All the Sex I’ve Ever Had: Live review | HOTA | October 3, 2018

It’s a little difficult to write a review about a play when there is a caveat at the beginning that “What happens at ‘All the Sex I’ve Ever Had’ stays at ‘All the Sex I’ve Ever Had’.” Director, Darren O’Donnell’s request at the outset of this brilliant and sometimes confronting show at HOTA last night, turned out to be more than reasonable. The panel of six over-65-year-olds were more than generous in openly sharing their sexual experiences over the course of their lives, and given that these are all Gold Coast locals (who we in the audience are quite likely to bump into at the supermarket), I am more than happy to keep the details of their extraordinary experiences to myself.

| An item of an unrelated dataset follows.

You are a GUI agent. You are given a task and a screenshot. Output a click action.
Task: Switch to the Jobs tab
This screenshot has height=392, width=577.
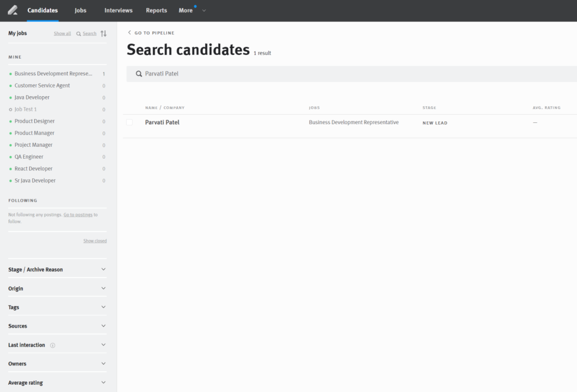click(80, 10)
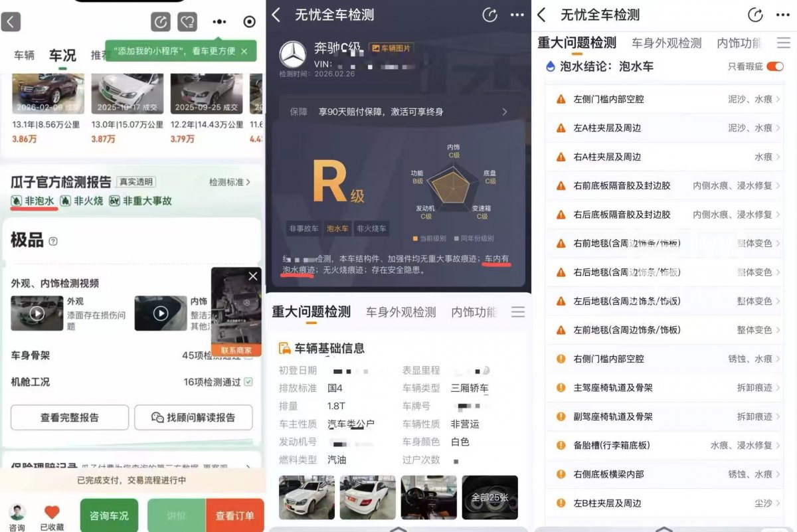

‘All the Sex I’ve Ever Had’ is theatre like I’ve never experienced before. The ‘play’  developed by Mammalian Diving Reflex’s O’Donnell, has been performed around the world since 2010. Locals over the age of 65 in each city are interviewed for four hours, and their stories are condensed into vignettes that are bravely presented over the timeline from birth to the present by the locals themselves. A feat that would require enormous courage in any big city where anonymity is more assured, but allowing oneself to be openly vulnerable in a smaller regional city such as the Gold Coast deserves respect.

The play is not just about past and current sex. Starting in 1941 when the first vibrant panelist was born, the experiences shared are about everything from awkward first sexual experiences, various partners, sex in different countries, same sex experiences, sex while on drugs, experimental sex, group sex, and casual sex, to heartbreak, rape, abortion, controlling and cheating partners, loss of children, addiction, and self sabotage. All this imparted with humour and sincerity. These people have lived fearless, uninhibited lives, and seeing them up on stage breaking into dance a couple of times, joking around with each other, and candidly discussing their hopes for sex in the future was a joy to watch. This was as much a play for young people as older peers of the panel. Millennials to Gen Ys should be inspired the hope that sexual adventure need never end, as long as judgement and trepidation are abandoned.

A warning that audience participation is a big part of the show. No-one has to take their clothes off or perform embarrassing acts, but O’Donnell and co-writer/producer Felicity Nicols walk around the audience with microphones for those audience members forthright enough to answer the panel’s questions about sticky topics such as heterosexuals who’ve had same-sex experiences, early sex as children with inanimate objects, and cheating on their partners.

I thought I was pretty open-minded and had had a reasonably active sex life over the years, but after seeing this show I felt like a narrow-minded prude. I asked one panel member after the show whether the panel was skewed toward more extroverted, sexually uninhibited people and she agreed that people with less diverse and less frequent sexual experiences in life would have been unlikely to come forward for the auditions let alone share their experiences up on a stage. So there was no need to feel inadequate. This bunch of seniors are sexual rock stars!